Em 1962, centenas de silvicultores começaram a plantar árvores na região. Três gerações de silvicultores aumentaram a cobertura da floresta de 12% para 80%. A mata agora fornece 137 milhões de metros cúbicos de água limpa para áreas de Pequim e Tianjin a cada ano, enquanto descarrega 550 mil toneladas métricas de oxigênio. A iniciativa impulsionou o crescimento econômico de setores verdes, movimentando 15,1 milhões de dólares somente em 2016.

“Nos 55 anos de existência da floresta, as pessoas têm cultivado árvores e protegido a mata como se fosse seus filhos”, disse Liu Haiying, diretora da fazenda florestal Saihanba.

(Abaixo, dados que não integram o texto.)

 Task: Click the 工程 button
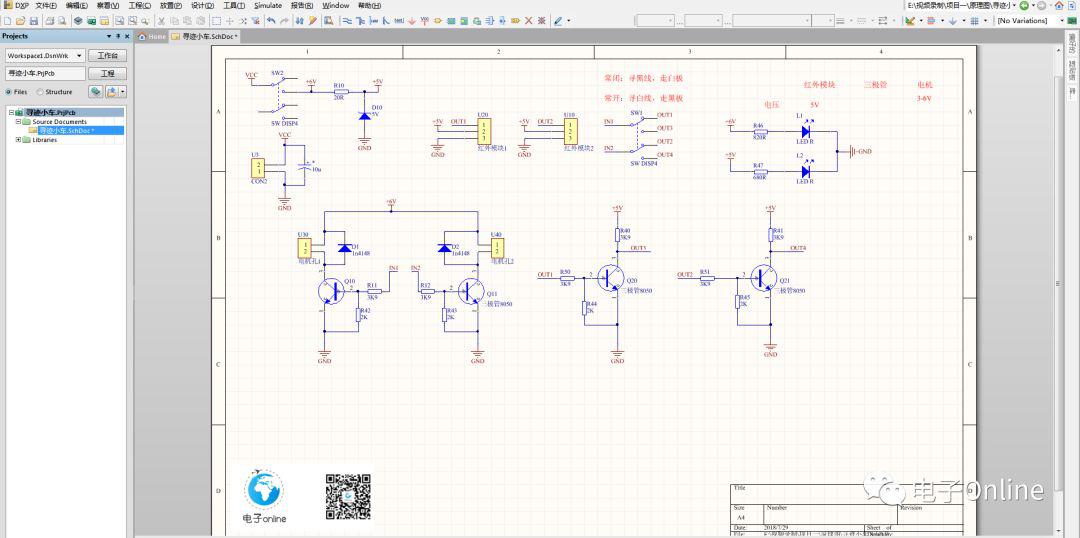click(x=107, y=73)
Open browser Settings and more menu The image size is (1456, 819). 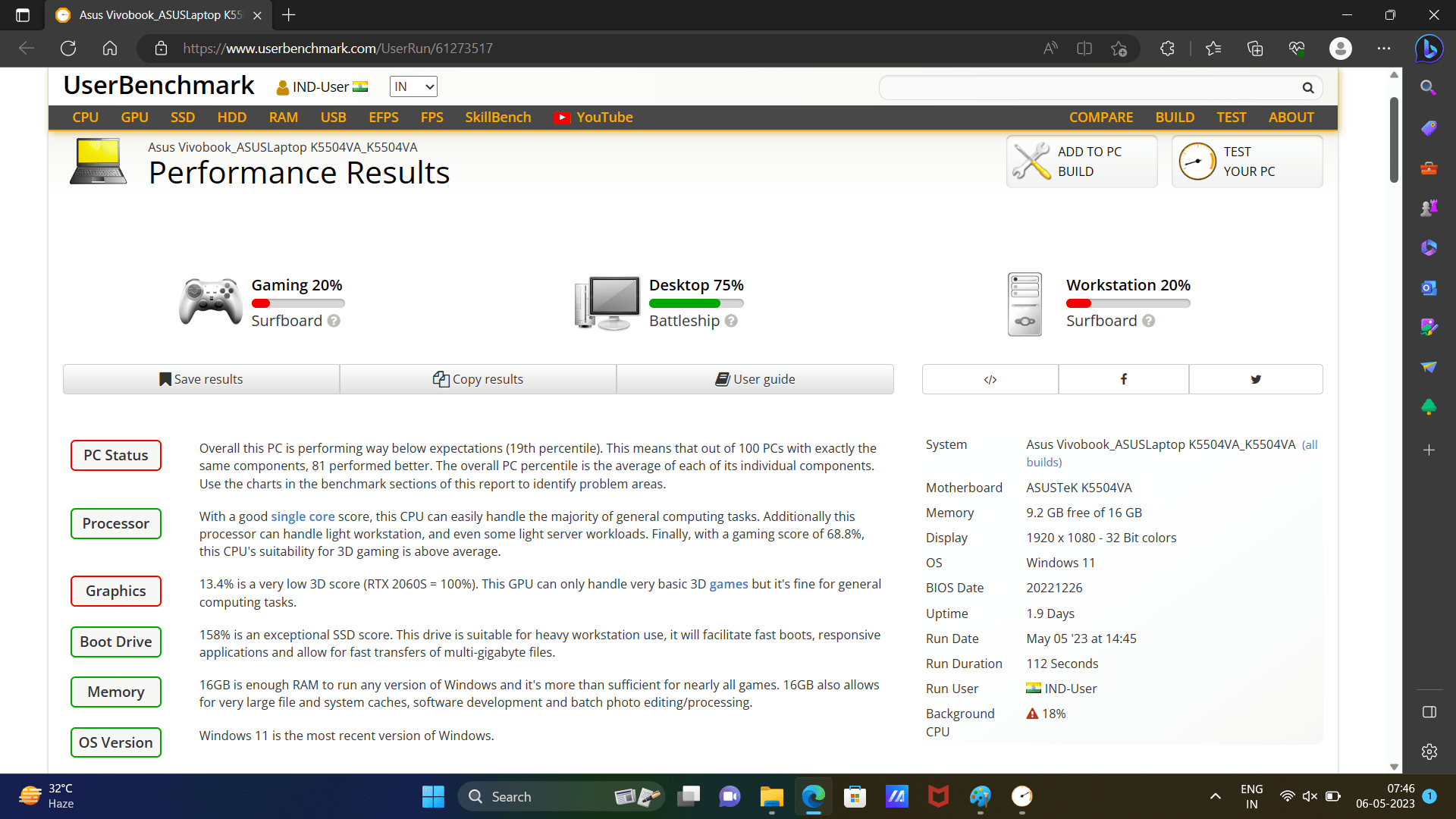[1384, 49]
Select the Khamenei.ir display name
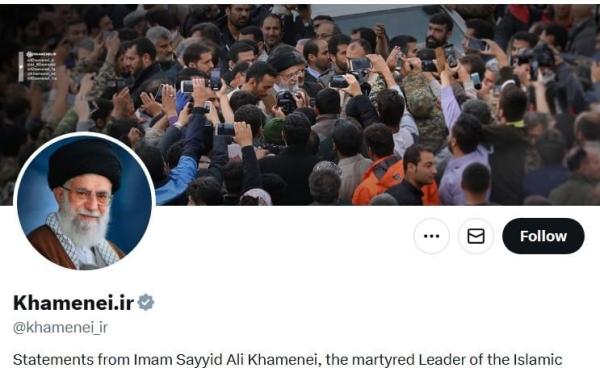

“Acredito que, enquanto continuarmos a promover uma civilização ecológica, geração após geração, a China pode criar mais milagres verdes como Saihanba e atingir a harmonia entre humanos e natureza”.

Prêmio de realização em vida

Wang Wenbiao, presidente do grupo chinês Elion Resources, venceu o prêmio por sua liderança na indústria verde. Conhecido na China como “filho do deserto”, Wang, de 61 anos, chefia a maior empresa privada de energia limpa da China, com mais de 1,6 bilhão de dólares em ativos.

Ele comprou a produtora de sal Hangjinqi Saltworks em 1988, localizada no meio do deserto de Kubuqi. Logo percebeu que as dificuldades com o negócio poderiam ser atribuídas ao deserto — a areia interferia na produção e dificultava o transporte dos produtos para fora da fábrica.

O empresário reuniu-se, então, com comunidades locais e com o governo de Pequim para combater a desertificação, que atinge cerca de 18,6 mil quilômetros quadrados na Mongólia Interior. Séculos de pastagens destruíram o solo, deixando cerca de 70 mil pessoas com dificuldades para sobreviver.

Agora, cerca de dois terços do deserto foi reflorestado e as comunidades locais têm empregos e um ambiente mais agradável. Pesquisa da ONU Meio Ambiente estimou que o projeto tem um valor líquido de 1,8 bilhão de dólares.

A iniciativa demonstra como a indústria pode tanto lucrar como dar uma contribuição positiva para o combate à mudança climática, para o impulso ao desenvolvimento sustentável e muitas outras questões ambientais.

“Meu único objetivo em vida é combater a desertificação para um mundo mais verde, com mais montanhas verdejantes com água limpa”, declarou Wang.

Sobre o Campeões da Terra

O prêmio anual Campeões da Terra é entregue a líderes de destaque de governos, sociedade civil e setor privado cujas ações tiveram impacto positivo no meio ambiente.

Desde que foi criado, 13 anos atrás, o prêmio reconheceu 84 pessoas — de líderes de países a ativistas — nas categorias de política, ciência, negócios e sociedade civil.